Всё лето и кусочек осени я провела в компании Фазиля Искандера. Я везде брала с собой сначала первый, а затем и второй том эпического "Сандро из Чегема", но читала неравномерно: могла и пять страниц в день, а могла и двести. А потом две недели вообще не открывать. Книга казалась бесконечной, как вода.
Дядю Сандро я знала и раньше, из рассказов о Чике. Одного эпизода, одной маленькой детали было достаточно, чтобы узнать его навсегда. Не яростное повествование об убийстве одного абрека поразило до глубины души, а самое простое. Быт.
"Если кусок курятины, которую он брал из миски, ему почему-то не нравился, он небрежно бросал его назад и брал другой".
Нет, ну разве так можно, дядя Сандро? Даже если ты в этих местах первейший тамада, а раньше был первейшим танцором. Даже если ты личность достойная великого эпоса. Так и стоял этот брошенный кусок курятины у меня перед глазами, когда я приступила к первому рассказу первого тома. И чем глубже читала, тем больше утрачивал Сандро из Чегеиа простые человеческие черты и становился персонажем вечным, мифологическим. Он становился холстом, фоном, на который легла вся история той земли и того народа.

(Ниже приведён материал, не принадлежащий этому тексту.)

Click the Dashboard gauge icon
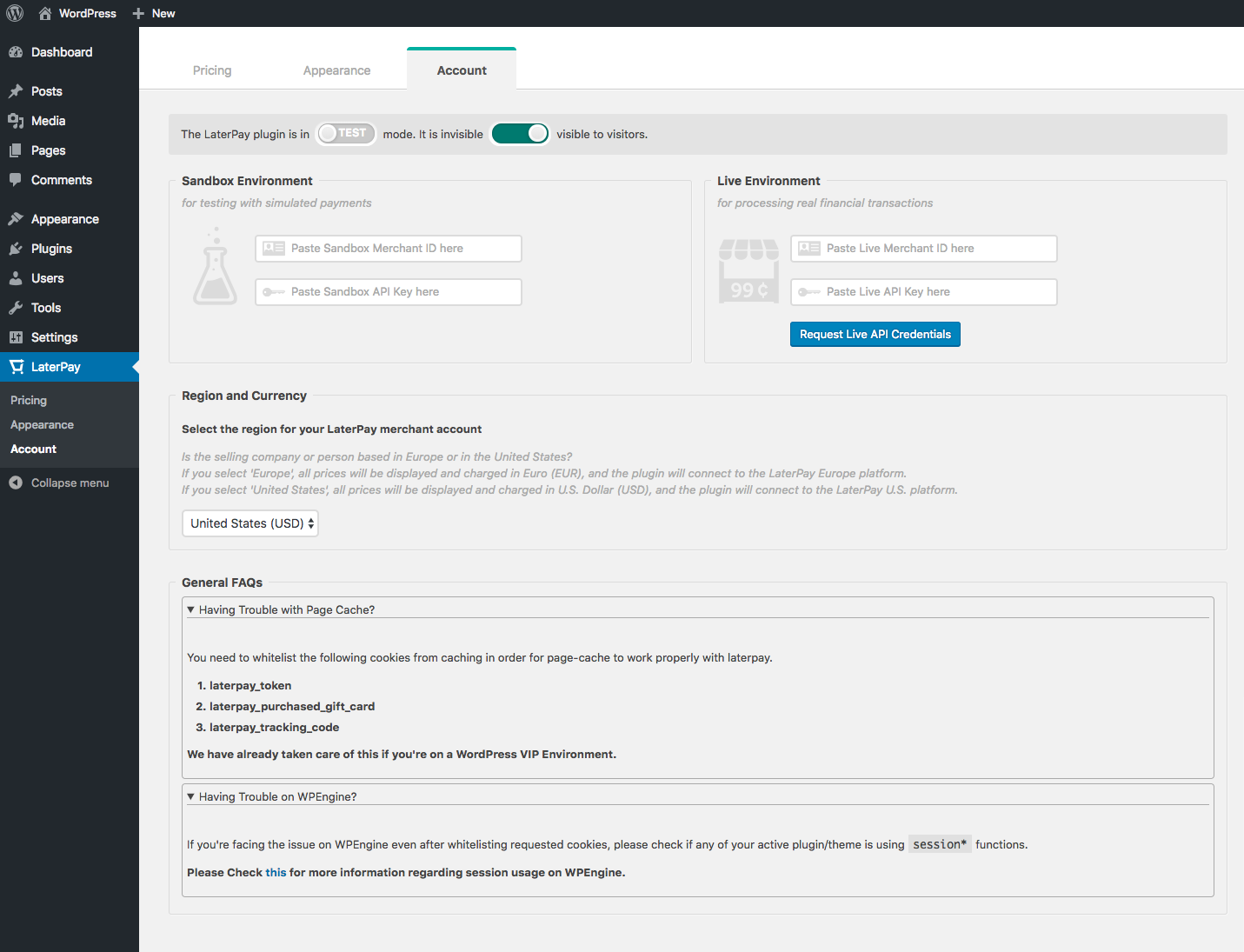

Всё было на том холсте: горести и радости, любовь и смерть, гостеприимство и месть, виноградные плети и альпийские луга, абреки и кунаки, священное дерево и не менее священные обычаи, драма и анекдот, и первый телефон земли - перекличка добрых соседей. Время, в котором стоим всеми поколениями, которое не выбираем. А значит, жизнь продолжается всегда. И всё с таким же аппетитом, хоть и в сотый раз, читается подробное описание простого абхазского стола: жаренное на вертеле мясо, сыр, зелень, аджика, мацони. И непременная мамалыга. Зря что ли ходили с мотыгой всё лето на кукурузные поля?
Однажды, в самые длинные июньские дни случилось так, что мне нужно было ночным поездом ехать за Игоряном, в пятом часу утра сойти на маленькой станции, а через три часа поездом обратным вернуться в Новосибирск. В дорогу я взяла с собой только первый том. И вышли в пасмурном рассветном сумраке на перрон лишь мы с дядей Сандро. Была там ещё кургузая скульптура "Пассажир", она усиливала чувство, что в мире больше нет никаких людей, и быть не может. А есть тишина спящих окон, мутноватые остатки ночи, мокрые от недавнего дождя скамейки.
Я ждала, когда привезут Игоряна, и было довольно прохладно стоя ждать, и совсем не хотелось идти в пустой, не очень-то приютный вокзальный зал ожидания. Я решила пойти посмотреть здешний мир. И как-то особенно странно, фантасмагорически смотрелось в том мире здание администрации, притихший фонтан, лица наилучших граждан с районной доски Почёта, и великанский Ленин с простёртой, по обычаю, рукой.
Почему-то не кричали даже петухи. Мы с дядей Сандро были здесь единственными живыми представителями и могли как угодно создавать с нуля свою Вселенную. И мы делали всё, что в силах. Я отыскала наконец нетронутую дождём скамейку-качелю под крышей и развернула дядю Сандро на заложенном месте. Мы как будто перекликались с ним, как добрые соседи. Я - из хвойной пасмурной Сибири, он - из орехово-виноградной Абхазии. Но жизнь-то везде была одна - её боль, её смех, её разнообразные нелепости и таинственный, так никем и не найденный её смысл.
Потом мы ехали с Игоряном на поезде домой, и дядя Сандро не кончался, как дорога. И снова попалось описание этого стола: копчёное жаренное на огне мясо, сыр, мамалыга... Но теперь-то у меня были с собой в дорогу домашние пирожки. И поэтому я выдержала.